→ **Extrait à lire**:
_____
Diriez-vous toujours, comme en octobre dernier, que votre successeur sera choisi au sein de l'entreprise?

M.L. Oui. Mais soyons clair, je sais où est ma place. Je ne suis ni le fondateur ni l'actionnaire principal de Publicis. Je ferai bien sûr une recommandation, mais c'est au conseil de surveillance de décider. Quant à l'échéance, si j'ai clairement une date en tête – à moins de cinq ans – je ne la communiquerai pas.

 

Compte tenu de sa récente nomination au poste de «Chief Operating Officer» devenant ainsi le n°2 du groupe, Jean-Yves Naouri semble être en pole position pour la succession…

M.L. Il fait clairement partie de ceux qui ont une chance réelle d'assurer la succession. Mais il y a au moins trois candidats très sérieux au sein du groupe, et dont je tairai évidemment les noms.

 

Le récent rachat par Publicis d'une partie des actions détenues par Dentsu annonce-t-il un changement de stratégie de votre partenaire japonais, qui semble accélérer son développement international? Peut-être n'a-t-il pas trouvé autant d'avantages que Publicis dans ce partenariat?

M.L. La stratégie de Dentsu d'être plus présent à l'international est bonne. Quant à sa décision sur la suite des accords qui nous lient, je n'en sais rien. S'il souhaite rester, nous serons contents de poursuivre avec lui, mais s'il veut sortir progressivement du capital de Publicis, nous avons déjà montré comment cette sortie se fera.

 

Compte tenu des atermoiements du gouvernement autour de l'arrêt de la publicité sur France Télévisions, êtes-vous toujours candidat au rachat de la régie et à quelles conditions?

M.L. Le conseil d'administration de France Télévisions a souhaité prolonger l'accord avec Lov-Publicis jusqu'au 31 décembre 2010 de manière à voir quelles seraient les décisions finalement prises autour de la publicité afin soit d'appliquer l'accord tel qu'il a été négocié, soit d'en négocier un nouveau.

 

Ce dossier n'a-t-il pas été une mauvaise opération pour l'image de Publicis?

M.L. Publicis a été assez préservé dans cette affaire. Un combat politique s'est engagé notamment autour des liens entre Stéphane Courbit et Alain Minc avec, derrière cela, un supposé soutien du président de la République. Il faut tout de même rappeler que ce dossier est parti de France Télévisions et non de Bercy ou de l'Élysée. Pour l'heure, nous sommes l'offre la mieux disante industriellement, socialement et financièrement. Quant au débat parlementaire sur le sujet, je n'ai jamais cru que le pouvoir politique allait changer de stratégie sur les recettes publicitaires à la télévision.

 

Finalement, quel est l'intérêt de Publicis?
_____
→ **Consigne 1**: D'après l'extrait sur Publicis, jusqu'à quelle date le conseil d'administration de France Télévisions a-t-il souhaité prolonger l'accord avec Lov-Publicis ?
La liste qui suit l'extrait n'a aucun rapport avec celui-ci.

→ **Entrées tirées d'une collection**:
_____
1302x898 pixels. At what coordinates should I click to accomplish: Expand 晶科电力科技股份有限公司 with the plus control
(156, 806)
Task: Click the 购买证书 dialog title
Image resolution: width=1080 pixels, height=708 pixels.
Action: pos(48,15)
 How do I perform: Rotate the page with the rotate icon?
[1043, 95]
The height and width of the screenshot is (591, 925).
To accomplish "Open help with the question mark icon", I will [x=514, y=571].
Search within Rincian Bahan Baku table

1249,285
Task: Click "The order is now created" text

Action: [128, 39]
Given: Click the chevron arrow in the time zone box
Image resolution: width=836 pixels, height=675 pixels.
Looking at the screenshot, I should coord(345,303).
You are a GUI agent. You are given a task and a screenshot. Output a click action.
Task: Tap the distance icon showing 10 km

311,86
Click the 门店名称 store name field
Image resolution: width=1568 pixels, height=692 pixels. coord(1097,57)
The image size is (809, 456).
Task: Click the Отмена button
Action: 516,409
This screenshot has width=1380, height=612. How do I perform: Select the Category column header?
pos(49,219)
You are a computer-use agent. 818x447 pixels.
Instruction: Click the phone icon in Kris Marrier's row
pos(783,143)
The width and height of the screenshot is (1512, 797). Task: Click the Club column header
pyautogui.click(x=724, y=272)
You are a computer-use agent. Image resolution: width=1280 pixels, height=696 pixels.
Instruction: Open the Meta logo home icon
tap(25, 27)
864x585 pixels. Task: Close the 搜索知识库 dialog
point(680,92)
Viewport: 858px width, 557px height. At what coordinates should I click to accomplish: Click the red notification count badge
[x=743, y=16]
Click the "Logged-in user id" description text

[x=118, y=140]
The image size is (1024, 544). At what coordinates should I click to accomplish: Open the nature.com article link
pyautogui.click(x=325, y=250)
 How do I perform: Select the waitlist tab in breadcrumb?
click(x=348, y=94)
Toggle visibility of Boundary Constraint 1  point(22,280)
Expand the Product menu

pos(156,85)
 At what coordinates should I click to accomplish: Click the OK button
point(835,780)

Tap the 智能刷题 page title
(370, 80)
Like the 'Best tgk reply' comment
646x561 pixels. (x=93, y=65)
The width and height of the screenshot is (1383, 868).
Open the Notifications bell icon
_____
→ **Consigne 2**: Mettez à jour la liste en remplaçant « column header » par « column heading », sans rien modifier d'autre. Commencez à la ligne de la liste qui contient « Task: Click the 购买证书 dialog title » et arrêtez-vous à la fin de la liste.

→ **Réponse complète 1**: Jusqu'au 31 décembre 2010.

→ **Réponse complète 2**:
Task: Click the 购买证书 dialog title
Image resolution: width=1080 pixels, height=708 pixels.
Action: pos(48,15)
 How do I perform: Rotate the page with the rotate icon?
[1043, 95]
The height and width of the screenshot is (591, 925).
To accomplish "Open help with the question mark icon", I will [x=514, y=571].
Search within Rincian Bahan Baku table

1249,285
Task: Click "The order is now created" text

Action: [128, 39]
Given: Click the chevron arrow in the time zone box
Image resolution: width=836 pixels, height=675 pixels.
Looking at the screenshot, I should coord(345,303).
You are a GUI agent. You are given a task and a screenshot. Output a click action.
Task: Tap the distance icon showing 10 km

311,86
Click the 门店名称 store name field
Image resolution: width=1568 pixels, height=692 pixels. coord(1097,57)
The image size is (809, 456).
Task: Click the Отмена button
Action: 516,409
This screenshot has width=1380, height=612. How do I perform: Select the Category column heading?
pos(49,219)
You are a computer-use agent. 818x447 pixels.
Instruction: Click the phone icon in Kris Marrier's row
pos(783,143)
The width and height of the screenshot is (1512, 797). Task: Click the Club column heading
pyautogui.click(x=724, y=272)
You are a computer-use agent. Image resolution: width=1280 pixels, height=696 pixels.
Instruction: Open the Meta logo home icon
tap(25, 27)
864x585 pixels. Task: Close the 搜索知识库 dialog
point(680,92)
Viewport: 858px width, 557px height. At what coordinates should I click to accomplish: Click the red notification count badge
[x=743, y=16]
Click the "Logged-in user id" description text

[x=118, y=140]
The image size is (1024, 544). At what coordinates should I click to accomplish: Open the nature.com article link
pyautogui.click(x=325, y=250)
 How do I perform: Select the waitlist tab in breadcrumb?
click(x=348, y=94)
Toggle visibility of Boundary Constraint 1  point(22,280)
Expand the Product menu

pos(156,85)
 At what coordinates should I click to accomplish: Click the OK button
point(835,780)

Tap the 智能刷题 page title
(370, 80)
Like the 'Best tgk reply' comment
646x561 pixels. (x=93, y=65)
The width and height of the screenshot is (1383, 868).
Open the Notifications bell icon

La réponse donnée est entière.